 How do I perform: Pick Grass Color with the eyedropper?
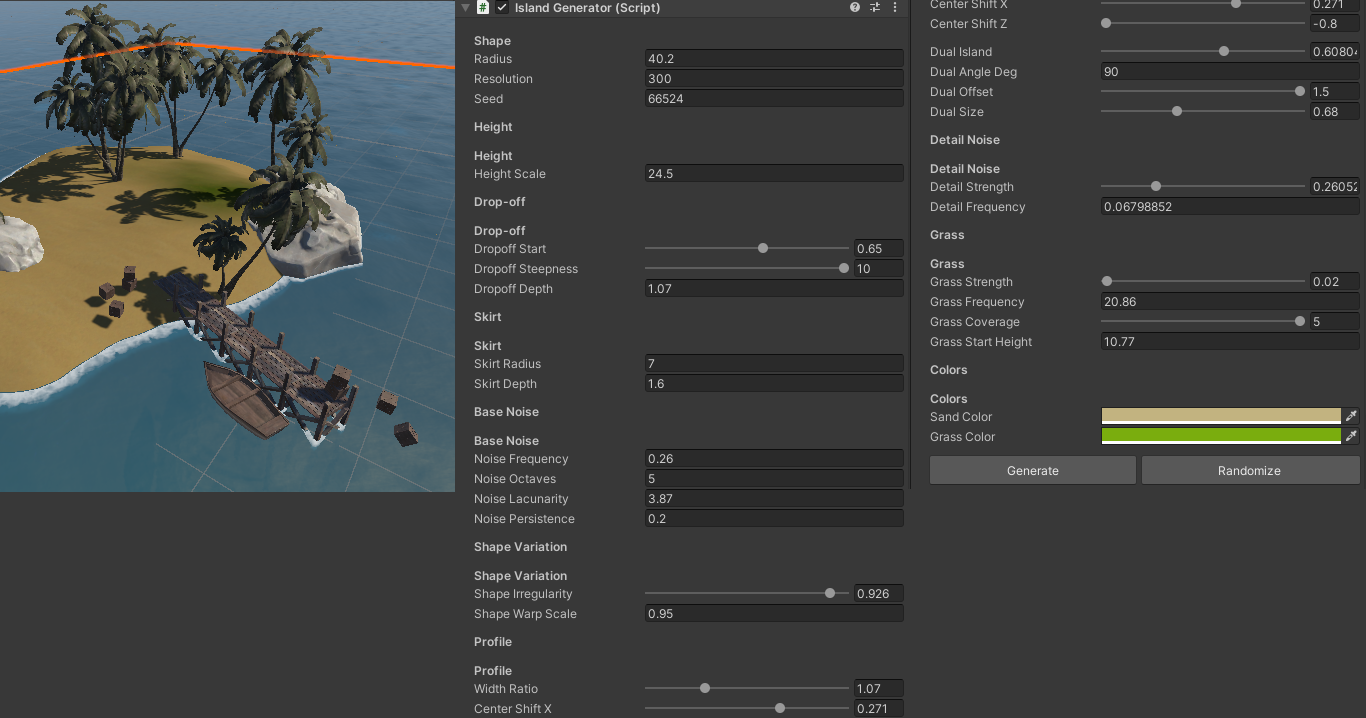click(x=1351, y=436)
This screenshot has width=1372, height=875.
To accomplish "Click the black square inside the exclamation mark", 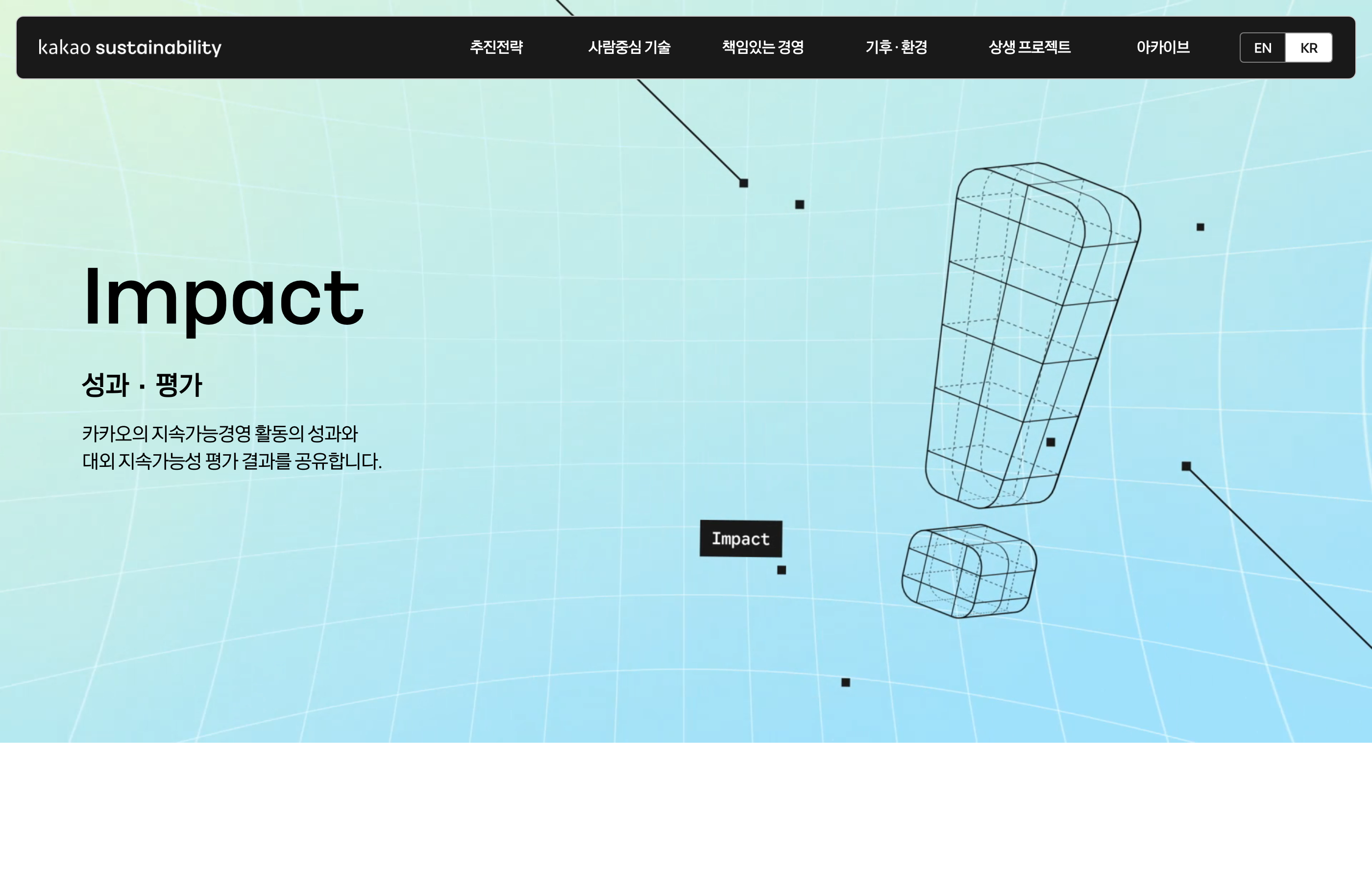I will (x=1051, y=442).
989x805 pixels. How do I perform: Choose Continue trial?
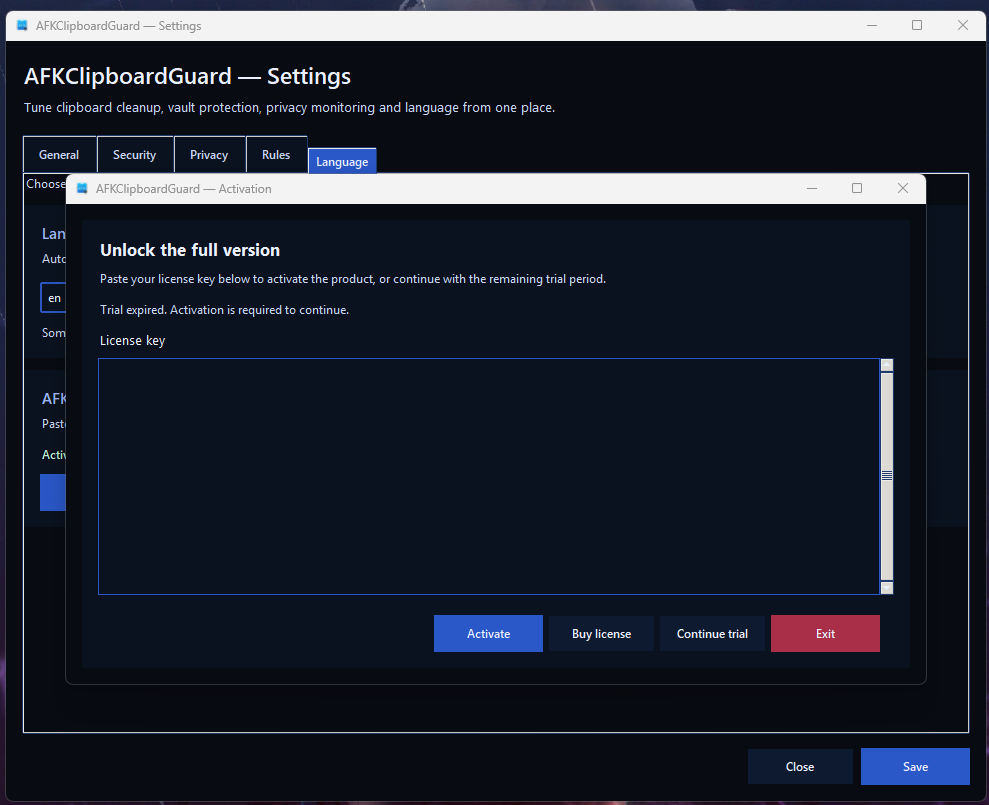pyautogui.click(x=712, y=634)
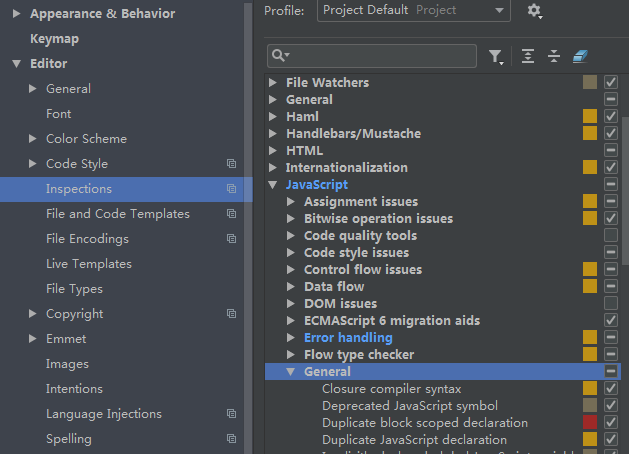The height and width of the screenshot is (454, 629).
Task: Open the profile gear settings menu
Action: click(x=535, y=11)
:::::
• **Instructions for the task**:
Your reply should hold only the lines from the one that contains "989x805 pixels. How" through the last line of the records above, exact and complete, and no pictures.

• **Reply**:
989x805 pixels. How do I perform: Choose Continue trial?
pyautogui.click(x=712, y=634)
The height and width of the screenshot is (454, 629).
Task: Open the profile gear settings menu
Action: click(x=535, y=11)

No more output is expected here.